Items stored from a collection:

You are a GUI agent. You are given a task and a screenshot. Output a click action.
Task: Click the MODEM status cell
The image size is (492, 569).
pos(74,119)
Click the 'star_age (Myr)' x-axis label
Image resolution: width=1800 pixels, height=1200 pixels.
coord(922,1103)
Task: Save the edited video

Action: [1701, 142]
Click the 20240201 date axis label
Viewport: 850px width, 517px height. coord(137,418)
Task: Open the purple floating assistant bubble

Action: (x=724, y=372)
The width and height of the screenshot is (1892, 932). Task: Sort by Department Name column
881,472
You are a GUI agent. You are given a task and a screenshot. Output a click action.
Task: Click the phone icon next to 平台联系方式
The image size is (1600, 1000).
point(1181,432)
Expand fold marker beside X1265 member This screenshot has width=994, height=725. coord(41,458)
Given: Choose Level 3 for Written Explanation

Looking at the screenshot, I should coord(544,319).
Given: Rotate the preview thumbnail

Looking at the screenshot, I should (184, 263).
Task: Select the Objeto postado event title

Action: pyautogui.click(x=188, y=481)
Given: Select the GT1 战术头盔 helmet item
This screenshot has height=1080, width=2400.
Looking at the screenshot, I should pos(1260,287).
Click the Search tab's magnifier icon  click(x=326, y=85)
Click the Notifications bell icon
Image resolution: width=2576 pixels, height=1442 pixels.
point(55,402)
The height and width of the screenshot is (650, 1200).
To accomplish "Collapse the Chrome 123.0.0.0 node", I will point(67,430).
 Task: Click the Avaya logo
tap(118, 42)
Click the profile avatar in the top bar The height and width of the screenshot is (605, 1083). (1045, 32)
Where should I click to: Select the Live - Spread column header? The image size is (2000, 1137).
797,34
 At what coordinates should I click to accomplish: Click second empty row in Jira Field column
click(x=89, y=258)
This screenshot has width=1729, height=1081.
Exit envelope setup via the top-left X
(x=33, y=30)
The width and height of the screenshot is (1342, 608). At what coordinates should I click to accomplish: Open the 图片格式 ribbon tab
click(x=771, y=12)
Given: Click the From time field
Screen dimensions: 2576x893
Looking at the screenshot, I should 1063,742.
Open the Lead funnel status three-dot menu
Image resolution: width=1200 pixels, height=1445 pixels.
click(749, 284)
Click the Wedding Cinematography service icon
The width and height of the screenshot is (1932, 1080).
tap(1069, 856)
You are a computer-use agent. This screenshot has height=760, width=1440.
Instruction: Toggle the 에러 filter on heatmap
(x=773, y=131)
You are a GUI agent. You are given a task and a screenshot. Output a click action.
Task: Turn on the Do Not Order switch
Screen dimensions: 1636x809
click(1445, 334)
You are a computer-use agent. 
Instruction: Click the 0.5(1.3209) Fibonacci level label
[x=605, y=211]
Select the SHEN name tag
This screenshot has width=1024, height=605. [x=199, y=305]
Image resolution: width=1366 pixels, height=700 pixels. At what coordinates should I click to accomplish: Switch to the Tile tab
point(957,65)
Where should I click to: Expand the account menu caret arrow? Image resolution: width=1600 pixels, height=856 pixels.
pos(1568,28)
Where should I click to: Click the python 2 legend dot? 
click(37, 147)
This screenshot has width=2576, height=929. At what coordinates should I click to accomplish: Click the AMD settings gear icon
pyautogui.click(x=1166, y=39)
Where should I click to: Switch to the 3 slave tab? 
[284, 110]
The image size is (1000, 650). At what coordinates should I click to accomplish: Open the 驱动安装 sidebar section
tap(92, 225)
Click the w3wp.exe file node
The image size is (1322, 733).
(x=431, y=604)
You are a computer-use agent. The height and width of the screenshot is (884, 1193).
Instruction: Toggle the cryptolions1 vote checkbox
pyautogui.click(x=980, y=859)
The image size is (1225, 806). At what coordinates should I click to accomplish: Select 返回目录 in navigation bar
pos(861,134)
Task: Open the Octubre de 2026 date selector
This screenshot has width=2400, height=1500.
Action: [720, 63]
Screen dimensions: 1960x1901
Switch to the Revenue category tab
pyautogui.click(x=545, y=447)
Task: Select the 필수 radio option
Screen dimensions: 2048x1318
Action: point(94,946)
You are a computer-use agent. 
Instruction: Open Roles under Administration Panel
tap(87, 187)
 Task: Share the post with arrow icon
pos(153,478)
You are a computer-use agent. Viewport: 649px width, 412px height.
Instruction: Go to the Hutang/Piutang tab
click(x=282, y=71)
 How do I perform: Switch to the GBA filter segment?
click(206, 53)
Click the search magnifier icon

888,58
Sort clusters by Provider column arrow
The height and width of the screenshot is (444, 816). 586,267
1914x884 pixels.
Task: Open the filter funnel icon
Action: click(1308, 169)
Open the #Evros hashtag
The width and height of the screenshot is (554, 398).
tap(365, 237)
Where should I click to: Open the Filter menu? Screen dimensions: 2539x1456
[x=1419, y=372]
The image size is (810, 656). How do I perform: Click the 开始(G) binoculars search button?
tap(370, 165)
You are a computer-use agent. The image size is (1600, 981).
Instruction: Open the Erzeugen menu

Instructions to follow » Render every line of the items above as a Markdown table with two columns, No. and Line. Number the rows in order and omit blank lines.

Solution below »
| No. | Line |
|---|---|
| 1 | You are a GUI agent. You are given a task and a screenshot. Output a click action. |
| 2 | Task: Click the MODEM status cell |
| 3 | The image size is (492, 569). |
| 4 | pos(74,119) |
| 5 | Click the 'star_age (Myr)' x-axis label |
| 6 | Image resolution: width=1800 pixels, height=1200 pixels. |
| 7 | coord(922,1103) |
| 8 | Task: Save the edited video |
| 9 | Action: [1701, 142] |
| 10 | Click the 20240201 date axis label |
| 11 | Viewport: 850px width, 517px height. coord(137,418) |
| 12 | Task: Open the purple floating assistant bubble |
| 13 | Action: (x=724, y=372) |
| 14 | The width and height of the screenshot is (1892, 932). Task: Sort by Department Name column |
| 15 | 881,472 |
| 16 | You are a GUI agent. You are given a task and a screenshot. Output a click action. |
| 17 | Task: Click the phone icon next to 平台联系方式 |
| 18 | The image size is (1600, 1000). |
| 19 | point(1181,432) |
| 20 | Expand fold marker beside X1265 member This screenshot has width=994, height=725. coord(41,458) |
| 21 | Given: Choose Level 3 for Written Explanation |
| 22 | Looking at the screenshot, I should coord(544,319). |
| 23 | Given: Rotate the preview thumbnail |
| 24 | Looking at the screenshot, I should (184, 263). |
| 25 | Task: Select the Objeto postado event title |
| 26 | Action: pyautogui.click(x=188, y=481) |
| 27 | Given: Select the GT1 战术头盔 helmet item |
| 28 | This screenshot has height=1080, width=2400. |
| 29 | Looking at the screenshot, I should pos(1260,287). |
| 30 | Click the Search tab's magnifier icon  click(x=326, y=85) |
| 31 | Click the Notifications bell icon |
| 32 | Image resolution: width=2576 pixels, height=1442 pixels. |
| 33 | point(55,402) |
| 34 | The height and width of the screenshot is (650, 1200). |
| 35 | To accomplish "Collapse the Chrome 123.0.0.0 node", I will point(67,430). |
| 36 |  Task: Click the Avaya logo |
| 37 | tap(118, 42) |
| 38 | Click the profile avatar in the top bar The height and width of the screenshot is (605, 1083). (1045, 32) |
| 39 | Where should I click to: Select the Live - Spread column header? The image size is (2000, 1137). |
| 40 | 797,34 |
| 41 |  At what coordinates should I click to accomplish: Click second empty row in Jira Field column |
| 42 | click(x=89, y=258) |
| 43 | This screenshot has width=1729, height=1081. |
| 44 | Exit envelope setup via the top-left X |
| 45 | (x=33, y=30) |
| 46 | The width and height of the screenshot is (1342, 608). At what coordinates should I click to accomplish: Open the 图片格式 ribbon tab |
| 47 | click(x=771, y=12) |
| 48 | Given: Click the From time field |
| 49 | Screen dimensions: 2576x893 |
| 50 | Looking at the screenshot, I should 1063,742. |
| 51 | Open the Lead funnel status three-dot menu |
| 52 | Image resolution: width=1200 pixels, height=1445 pixels. |
| 53 | click(749, 284) |
| 54 | Click the Wedding Cinematography service icon |
| 55 | The width and height of the screenshot is (1932, 1080). |
| 56 | tap(1069, 856) |
| 57 | You are a computer-use agent. This screenshot has height=760, width=1440. |
| 58 | Instruction: Toggle the 에러 filter on heatmap |
| 59 | (x=773, y=131) |
| 60 | You are a GUI agent. You are given a task and a screenshot. Output a click action. |
| 61 | Task: Turn on the Do Not Order switch |
| 62 | Screen dimensions: 1636x809 |
| 63 | click(1445, 334) |
| 64 | You are a computer-use agent.  |
| 65 | Instruction: Click the 0.5(1.3209) Fibonacci level label |
| 66 | [x=605, y=211] |
| 67 | Select the SHEN name tag |
| 68 | This screenshot has width=1024, height=605. [x=199, y=305] |
| 69 | Image resolution: width=1366 pixels, height=700 pixels. At what coordinates should I click to accomplish: Switch to the Tile tab |
| 70 | point(957,65) |
| 71 | Where should I click to: Expand the account menu caret arrow? Image resolution: width=1600 pixels, height=856 pixels. |
| 72 | pos(1568,28) |
| 73 | Where should I click to: Click the python 2 legend dot?  |
| 74 | click(37, 147) |
| 75 | This screenshot has width=2576, height=929. At what coordinates should I click to accomplish: Click the AMD settings gear icon |
| 76 | pyautogui.click(x=1166, y=39) |
| 77 | Where should I click to: Switch to the 3 slave tab?  |
| 78 | [284, 110] |
| 79 | The image size is (1000, 650). At what coordinates should I click to accomplish: Open the 驱动安装 sidebar section |
| 80 | tap(92, 225) |
| 81 | Click the w3wp.exe file node |
| 82 | The image size is (1322, 733). |
| 83 | (x=431, y=604) |
| 84 | You are a computer-use agent. The height and width of the screenshot is (884, 1193). |
| 85 | Instruction: Toggle the cryptolions1 vote checkbox |
| 86 | pyautogui.click(x=980, y=859) |
| 87 | The image size is (1225, 806). At what coordinates should I click to accomplish: Select 返回目录 in navigation bar |
| 88 | pos(861,134) |
| 89 | Task: Open the Octubre de 2026 date selector |
| 90 | This screenshot has width=2400, height=1500. |
| 91 | Action: [720, 63] |
| 92 | Screen dimensions: 1960x1901 |
| 93 | Switch to the Revenue category tab |
| 94 | pyautogui.click(x=545, y=447) |
| 95 | Task: Select the 필수 radio option |
| 96 | Screen dimensions: 2048x1318 |
| 97 | Action: point(94,946) |
| 98 | You are a computer-use agent.  |
| 99 | Instruction: Open Roles under Administration Panel |
| 100 | tap(87, 187) |
| 101 |  Task: Share the post with arrow icon |
| 102 | pos(153,478) |
| 103 | You are a computer-use agent. Viewport: 649px width, 412px height. |
| 104 | Instruction: Go to the Hutang/Piutang tab |
| 105 | click(x=282, y=71) |
| 106 |  How do I perform: Switch to the GBA filter segment? |
| 107 | click(206, 53) |
| 108 | Click the search magnifier icon |
| 109 | 888,58 |
| 110 | Sort clusters by Provider column arrow |
| 111 | The height and width of the screenshot is (444, 816). 586,267 |
| 112 | 1914x884 pixels. |
| 113 | Task: Open the filter funnel icon |
| 114 | Action: click(1308, 169) |
| 115 | Open the #Evros hashtag |
| 116 | The width and height of the screenshot is (554, 398). |
| 117 | tap(365, 237) |
| 118 | Where should I click to: Open the Filter menu? Screen dimensions: 2539x1456 |
| 119 | [x=1419, y=372] |
| 120 | The image size is (810, 656). How do I perform: Click the 开始(G) binoculars search button? |
| 121 | tap(370, 165) |
| 122 | You are a computer-use agent. The image size is (1600, 981). |
| 123 | Instruction: Open the Erzeugen menu |